Before you scoff at the idea of a car powered by salt water, think carefully about what makes salt water unique. Ions.
The e-Spotlimousine uses an electrolyte flow cell power system that just got certified for use on European roads. The car made its debut at the Geneva Motor Show this year with boasts about 217 mile per hour top speeds and extremely sport-centric handling with 0-62 mph times of 2.8 seconds and a maximum range of around 600 kilometers. Things akin to serious supercars with Italian and German names.
The system is relatively simple, when you boil it down to its basics. It’s called a nanoFlowcell and it consists of two electrolyte solutions paired against one another in a way similar to a chemical battery. In fact, this is a type of chemical battery, when you get to the brass tacks. The difference here is how much energy can be stored and released and how quickly both can happen.

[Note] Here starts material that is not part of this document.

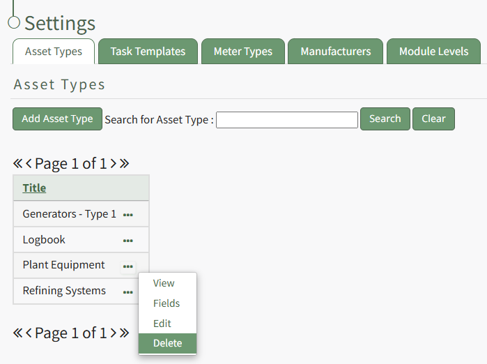Jump to last page in top pagination
The height and width of the screenshot is (364, 487).
click(124, 164)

When the electrolytes are sent through flow cells, they do “cold burn” that causes oxidation and reduction, happening in parallel, giving off electrons in the process. The electrolytes are, at their base, salt water, which is naturally full of ions.

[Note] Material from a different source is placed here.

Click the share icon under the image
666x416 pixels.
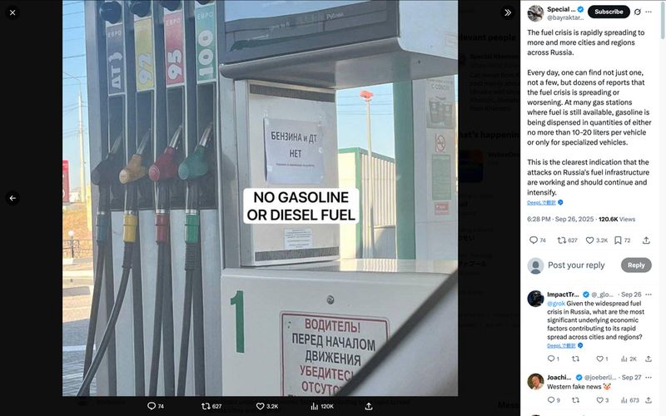tap(369, 406)
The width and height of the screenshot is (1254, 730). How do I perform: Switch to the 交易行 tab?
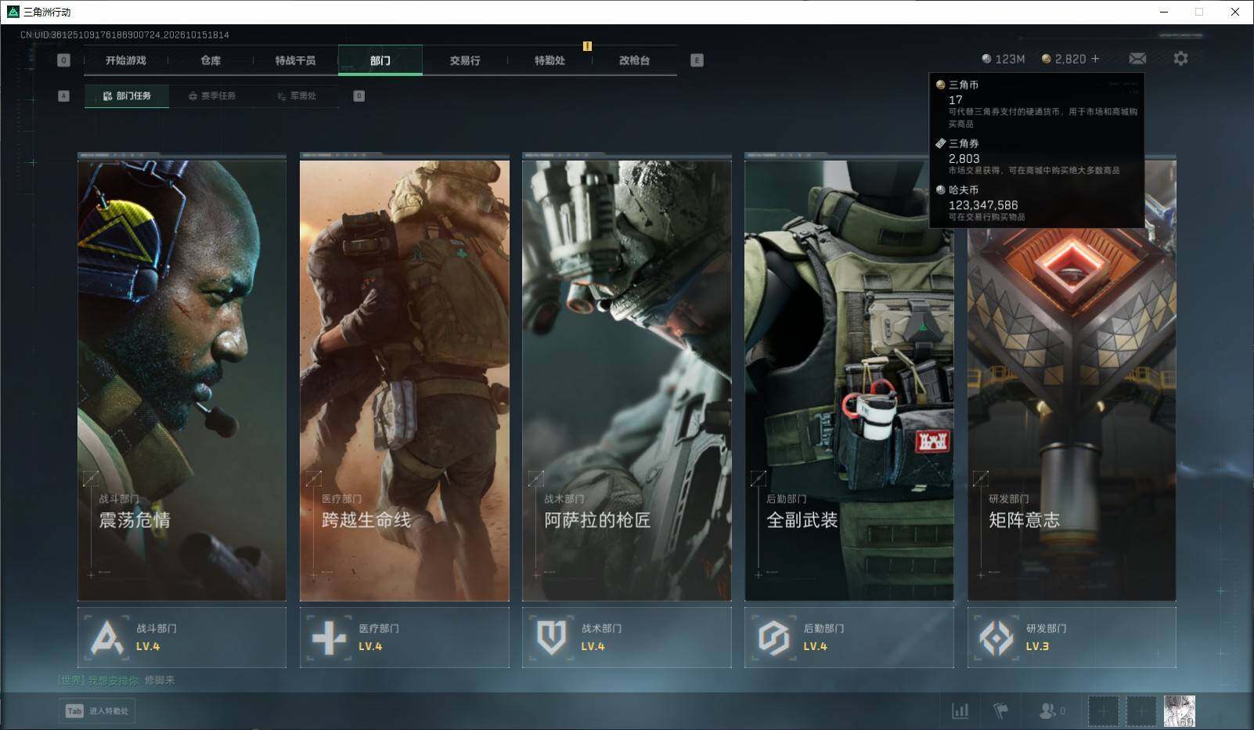click(465, 60)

To recharge the car, the electrolytes need to merely be recharged, which can be done by exchanging them for charged electrolytes rather than by plugging in or refueling with flammable liquids or gases. The general idea of flow cell technology is not new, but if the nanoFlowcell technology works as promised, it will be a revolution in battery tech.

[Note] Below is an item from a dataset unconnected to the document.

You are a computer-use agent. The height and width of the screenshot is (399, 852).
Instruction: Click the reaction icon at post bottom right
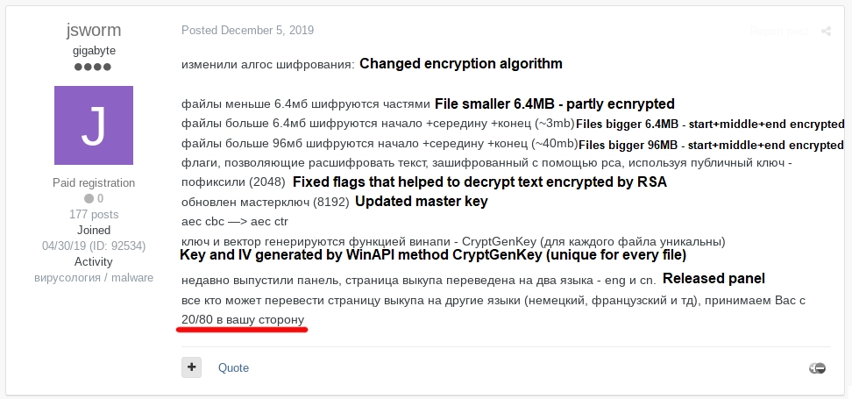pyautogui.click(x=817, y=368)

This short video, featuring a guy who’s probably Elvis every Halloween, explains the process in about a minute and a half:
The e-Sportlimousine itself is a two-door sports car that seats four. It’s powered by four electric motors which received their power from supercapacitors which are charged by the nanoFlowcell. This allows the cells to release power at a relatively steady rate as well as a storage medium for regenerative braking.
Now that they’ve received approval to drive the car on European roads, Quant plans to build the cars to meet European safety requirements and thus is in the process of tuning prototypes to those requirements, specifically German requirements, where they’ll be testing.